Extracted data entries
·····

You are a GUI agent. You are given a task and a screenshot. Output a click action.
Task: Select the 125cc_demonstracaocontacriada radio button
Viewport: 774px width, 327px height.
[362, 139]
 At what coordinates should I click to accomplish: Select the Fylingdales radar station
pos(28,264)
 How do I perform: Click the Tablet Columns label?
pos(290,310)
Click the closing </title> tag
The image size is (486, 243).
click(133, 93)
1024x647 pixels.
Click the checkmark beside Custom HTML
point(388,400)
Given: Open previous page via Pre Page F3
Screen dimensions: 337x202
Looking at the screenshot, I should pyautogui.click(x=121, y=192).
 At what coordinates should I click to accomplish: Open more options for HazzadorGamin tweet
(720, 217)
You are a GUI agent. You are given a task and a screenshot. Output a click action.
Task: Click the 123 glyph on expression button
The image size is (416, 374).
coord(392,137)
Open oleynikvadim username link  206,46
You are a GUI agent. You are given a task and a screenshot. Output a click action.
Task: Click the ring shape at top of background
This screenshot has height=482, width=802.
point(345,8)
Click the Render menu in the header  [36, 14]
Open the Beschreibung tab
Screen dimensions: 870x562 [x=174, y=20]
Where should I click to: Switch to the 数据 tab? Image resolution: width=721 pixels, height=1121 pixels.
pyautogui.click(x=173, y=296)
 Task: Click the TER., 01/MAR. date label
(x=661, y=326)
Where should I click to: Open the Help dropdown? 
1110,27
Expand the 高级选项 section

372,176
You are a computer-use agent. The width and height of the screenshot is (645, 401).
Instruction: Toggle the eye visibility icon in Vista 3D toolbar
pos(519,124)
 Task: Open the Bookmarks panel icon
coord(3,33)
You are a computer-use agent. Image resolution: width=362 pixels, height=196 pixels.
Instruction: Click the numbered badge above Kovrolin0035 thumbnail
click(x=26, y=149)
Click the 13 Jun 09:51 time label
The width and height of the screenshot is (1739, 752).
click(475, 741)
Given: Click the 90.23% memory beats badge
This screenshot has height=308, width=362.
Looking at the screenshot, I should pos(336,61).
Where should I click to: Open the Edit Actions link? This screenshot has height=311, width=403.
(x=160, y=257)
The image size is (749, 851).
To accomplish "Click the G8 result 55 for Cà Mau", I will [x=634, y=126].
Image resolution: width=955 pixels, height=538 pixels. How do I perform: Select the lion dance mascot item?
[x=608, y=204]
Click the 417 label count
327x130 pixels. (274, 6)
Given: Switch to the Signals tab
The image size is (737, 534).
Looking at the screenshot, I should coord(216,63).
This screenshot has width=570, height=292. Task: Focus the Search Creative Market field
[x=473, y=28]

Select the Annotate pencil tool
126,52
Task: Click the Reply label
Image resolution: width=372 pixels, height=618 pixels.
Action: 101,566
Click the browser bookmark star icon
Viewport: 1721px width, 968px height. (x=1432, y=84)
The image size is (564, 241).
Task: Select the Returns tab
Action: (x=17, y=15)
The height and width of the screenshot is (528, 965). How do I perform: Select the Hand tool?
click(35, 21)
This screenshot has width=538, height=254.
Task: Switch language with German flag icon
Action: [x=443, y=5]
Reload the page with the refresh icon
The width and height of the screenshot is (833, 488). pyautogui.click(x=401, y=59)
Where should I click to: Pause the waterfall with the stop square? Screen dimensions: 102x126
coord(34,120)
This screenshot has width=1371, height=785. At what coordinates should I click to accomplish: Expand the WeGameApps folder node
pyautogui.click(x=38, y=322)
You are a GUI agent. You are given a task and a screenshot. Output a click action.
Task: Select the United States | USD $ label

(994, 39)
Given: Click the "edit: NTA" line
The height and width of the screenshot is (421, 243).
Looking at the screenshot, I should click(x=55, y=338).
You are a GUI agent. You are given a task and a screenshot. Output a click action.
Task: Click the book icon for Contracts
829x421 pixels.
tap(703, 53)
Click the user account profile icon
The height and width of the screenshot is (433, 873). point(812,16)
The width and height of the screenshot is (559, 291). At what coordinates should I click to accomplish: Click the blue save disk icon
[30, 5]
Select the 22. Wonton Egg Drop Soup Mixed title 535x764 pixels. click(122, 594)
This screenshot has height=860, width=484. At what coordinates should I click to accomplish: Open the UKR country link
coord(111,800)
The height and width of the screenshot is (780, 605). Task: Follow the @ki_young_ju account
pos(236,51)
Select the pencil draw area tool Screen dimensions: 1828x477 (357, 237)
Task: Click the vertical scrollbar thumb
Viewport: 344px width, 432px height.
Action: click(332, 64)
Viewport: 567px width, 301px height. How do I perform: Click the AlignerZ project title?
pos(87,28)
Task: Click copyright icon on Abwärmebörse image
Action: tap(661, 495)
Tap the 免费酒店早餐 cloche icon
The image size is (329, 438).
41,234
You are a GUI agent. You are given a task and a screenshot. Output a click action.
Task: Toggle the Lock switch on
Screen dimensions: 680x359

·····

**TASK DETAILS**
When a line above includes the word "computer", please list that line.

**WRITTEN RESPONSE**
You are a computer-use agent. The width and height of the screenshot is (645, 401).
You are a computer-use agent. Image resolution: width=362 pixels, height=196 pixels.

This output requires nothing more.